RUNX1 and FOXP3 interplay regulates expression of breast cancer related genes

// Maria Sol Recouvreux 1, 6 , Esteban Nicolas Grasso 1, 7 , Pablo Christian Echeverria 5 , Luciana Rocha-Viegas 1, 2 , Lucio Hernan Castilla 4 , Carolina Schere-Levy 1 , Johanna Melisa Tocci 1 , Edith Claudia Kordon 1, 3 , Natalia Rubinstein 1, 2 1 Instituto de Fisiologia, Biologia Molecular y Neurociencias (IFIBYNE-UBA-CONICET), Buenos Aires, Argentina 2 Departamento de Fisiologia y Biologia Molecular y Celular, Facultad de Ciencias Exactas y Naturales, UBA, Buenos Aires, Argentina 3 Departamento de Quimica Biologica, UBA, Buenos Aires, Argentina 4 Department of Molecular, Cell and Cancer Biology, University of Massachusetts Medical School, Worcester, MA, USA 5 Department of Biologie Cellulaire, Universite de Geneve Sciences III, Geneve, Switzerland 6 Present Address: Oncology Institute “Angel H Roffo”, Buenos Aires, Argentina 7 Present Address: Immunopharmacology Laboratory, IQUIBICEN-CONICET, FCEN-UBA, Buenos Aires, Argentina Correspondence to: Natalia Rubinstein, e-mail: nrubinstein@fbmc.fcen.uba.ar Keywords: Runx1, Foxp3, Rspo3, GJA1, gene expression regulation Received: June 08, 2015      Accepted: November 28, 2015      Published: December 28, 2015 ABSTRACT Runx1 participation in epithelial mammary cells is still under review. Emerging data indicates that Runx1 could be relevant for breast tumor promotion. However, to date no studies have specifically evaluated the functional contribution of Runx1 to control gene expression in mammary epithelial tumor cells. It has been described that Runx1 activity is defined by protein context interaction. Interestingly, Foxp3 is a breast tumor suppressor gene. Here we show that endogenous Runx1 and Foxp3 physically interact in normal mammary cells and this interaction blocks Runx1 transcriptional activity. Furthermore we demonstrate that Runx1 is able to bind to R-spondin 3 (RSPO3) and Gap Junction protein Alpha 1 (GJA1) promoters. This binding upregulates Rspo3 oncogene expression and downregulates GJA1 tumor suppressor gene expression in a Foxp3-dependent manner. Moreover, reduced Runx1 transcriptional activity decreases tumor cell migration properties.
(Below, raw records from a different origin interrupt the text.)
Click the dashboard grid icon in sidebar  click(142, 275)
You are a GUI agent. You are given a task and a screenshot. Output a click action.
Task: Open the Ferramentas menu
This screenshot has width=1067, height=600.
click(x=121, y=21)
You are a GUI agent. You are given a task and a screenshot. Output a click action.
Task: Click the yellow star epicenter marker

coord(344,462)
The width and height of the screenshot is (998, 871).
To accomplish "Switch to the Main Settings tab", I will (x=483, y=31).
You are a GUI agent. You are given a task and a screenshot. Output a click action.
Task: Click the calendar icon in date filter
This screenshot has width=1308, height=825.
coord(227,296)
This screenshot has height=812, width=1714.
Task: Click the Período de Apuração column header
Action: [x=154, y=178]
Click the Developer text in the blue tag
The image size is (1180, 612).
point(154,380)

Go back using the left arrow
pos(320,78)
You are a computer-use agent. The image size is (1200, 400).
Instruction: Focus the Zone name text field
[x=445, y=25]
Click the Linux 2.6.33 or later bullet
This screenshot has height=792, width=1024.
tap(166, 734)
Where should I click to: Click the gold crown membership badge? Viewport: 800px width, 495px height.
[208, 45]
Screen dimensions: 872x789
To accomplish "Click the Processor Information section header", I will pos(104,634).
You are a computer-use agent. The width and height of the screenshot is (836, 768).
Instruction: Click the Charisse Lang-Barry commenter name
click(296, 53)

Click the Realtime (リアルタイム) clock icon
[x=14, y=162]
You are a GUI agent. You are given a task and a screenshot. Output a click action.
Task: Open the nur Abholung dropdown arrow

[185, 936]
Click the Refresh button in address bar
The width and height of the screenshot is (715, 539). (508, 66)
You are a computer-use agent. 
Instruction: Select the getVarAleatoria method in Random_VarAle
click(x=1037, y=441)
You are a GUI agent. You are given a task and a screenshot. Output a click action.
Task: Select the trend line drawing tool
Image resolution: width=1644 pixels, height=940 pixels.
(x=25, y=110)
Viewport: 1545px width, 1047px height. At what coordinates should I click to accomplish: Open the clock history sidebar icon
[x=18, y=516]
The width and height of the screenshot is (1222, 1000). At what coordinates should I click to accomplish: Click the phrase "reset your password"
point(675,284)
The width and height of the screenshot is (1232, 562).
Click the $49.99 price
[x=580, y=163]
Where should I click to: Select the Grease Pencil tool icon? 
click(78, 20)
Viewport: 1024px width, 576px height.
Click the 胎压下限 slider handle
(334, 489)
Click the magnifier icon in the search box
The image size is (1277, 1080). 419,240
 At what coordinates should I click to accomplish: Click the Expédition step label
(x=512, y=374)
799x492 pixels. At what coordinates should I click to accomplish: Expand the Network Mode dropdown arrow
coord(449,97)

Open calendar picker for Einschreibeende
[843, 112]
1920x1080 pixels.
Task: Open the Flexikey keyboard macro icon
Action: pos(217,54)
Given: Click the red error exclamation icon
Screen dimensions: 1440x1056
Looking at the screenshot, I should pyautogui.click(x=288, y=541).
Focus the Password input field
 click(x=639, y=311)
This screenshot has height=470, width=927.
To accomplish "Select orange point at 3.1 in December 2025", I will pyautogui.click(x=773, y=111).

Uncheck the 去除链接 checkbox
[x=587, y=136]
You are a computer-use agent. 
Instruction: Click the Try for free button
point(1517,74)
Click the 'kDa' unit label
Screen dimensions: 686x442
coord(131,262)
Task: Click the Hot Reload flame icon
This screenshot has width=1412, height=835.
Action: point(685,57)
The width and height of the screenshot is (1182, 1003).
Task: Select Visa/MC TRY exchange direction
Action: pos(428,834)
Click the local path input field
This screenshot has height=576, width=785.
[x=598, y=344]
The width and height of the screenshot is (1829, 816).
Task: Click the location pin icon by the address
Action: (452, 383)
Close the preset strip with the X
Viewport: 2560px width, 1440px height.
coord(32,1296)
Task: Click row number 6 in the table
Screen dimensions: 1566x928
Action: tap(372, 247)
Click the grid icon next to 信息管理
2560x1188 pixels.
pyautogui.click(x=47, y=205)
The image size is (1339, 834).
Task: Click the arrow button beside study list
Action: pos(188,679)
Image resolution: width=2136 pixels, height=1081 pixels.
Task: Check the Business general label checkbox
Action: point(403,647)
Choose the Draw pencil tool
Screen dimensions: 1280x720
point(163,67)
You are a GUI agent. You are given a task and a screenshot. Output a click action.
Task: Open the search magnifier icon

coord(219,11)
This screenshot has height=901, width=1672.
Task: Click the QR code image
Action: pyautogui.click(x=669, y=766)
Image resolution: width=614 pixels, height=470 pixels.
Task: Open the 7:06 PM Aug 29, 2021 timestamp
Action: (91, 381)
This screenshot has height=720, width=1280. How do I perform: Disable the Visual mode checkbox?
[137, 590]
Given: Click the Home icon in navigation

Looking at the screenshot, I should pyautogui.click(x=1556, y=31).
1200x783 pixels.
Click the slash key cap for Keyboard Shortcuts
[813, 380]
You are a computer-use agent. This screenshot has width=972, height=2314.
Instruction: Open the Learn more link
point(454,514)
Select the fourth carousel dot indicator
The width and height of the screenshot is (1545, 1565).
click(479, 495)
Collectively, these data provide evidence of a new mechanism for breast tumor gene expression regulation, in which Runx1 and Foxp3 physically interact to control mammary epithelial cell gene expression fate. Our work suggests for the first time that Runx1 could be involved in breast tumor progression depending on Foxp3 availability.